EXERCISE INSTRUCTIONS =>
The lines wanted are those in the data below that include "computer".

MATERIAL FOR THE TASK =>
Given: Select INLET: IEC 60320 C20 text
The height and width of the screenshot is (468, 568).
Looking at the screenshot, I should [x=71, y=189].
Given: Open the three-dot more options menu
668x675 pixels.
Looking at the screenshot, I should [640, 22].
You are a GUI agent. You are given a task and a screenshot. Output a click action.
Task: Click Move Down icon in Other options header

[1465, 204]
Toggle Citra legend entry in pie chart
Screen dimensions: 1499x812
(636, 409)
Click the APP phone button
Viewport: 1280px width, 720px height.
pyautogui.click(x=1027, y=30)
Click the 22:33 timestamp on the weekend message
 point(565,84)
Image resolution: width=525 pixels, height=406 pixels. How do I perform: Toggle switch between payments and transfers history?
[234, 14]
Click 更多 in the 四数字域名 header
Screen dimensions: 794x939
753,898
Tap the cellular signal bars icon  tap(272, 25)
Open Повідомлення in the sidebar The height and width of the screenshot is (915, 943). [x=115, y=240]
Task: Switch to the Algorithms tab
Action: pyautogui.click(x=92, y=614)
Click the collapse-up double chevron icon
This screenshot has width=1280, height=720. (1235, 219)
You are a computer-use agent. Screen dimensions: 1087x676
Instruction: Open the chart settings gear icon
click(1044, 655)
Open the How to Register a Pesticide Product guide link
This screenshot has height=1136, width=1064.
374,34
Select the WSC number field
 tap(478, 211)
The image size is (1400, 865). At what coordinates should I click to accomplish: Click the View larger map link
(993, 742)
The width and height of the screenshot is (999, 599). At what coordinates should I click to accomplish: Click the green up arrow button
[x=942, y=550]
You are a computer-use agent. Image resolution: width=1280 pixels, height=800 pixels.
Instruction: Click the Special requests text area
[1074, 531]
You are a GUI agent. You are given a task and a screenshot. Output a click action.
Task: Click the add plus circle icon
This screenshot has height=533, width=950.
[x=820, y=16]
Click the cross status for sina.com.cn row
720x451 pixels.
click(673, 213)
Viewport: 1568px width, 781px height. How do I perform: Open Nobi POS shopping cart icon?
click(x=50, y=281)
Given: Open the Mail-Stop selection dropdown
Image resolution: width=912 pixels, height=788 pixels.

EXPECTED ANSWER =>
You are a computer-use agent. Screen dimensions: 1087x676
You are a computer-use agent. Image resolution: width=1280 pixels, height=800 pixels.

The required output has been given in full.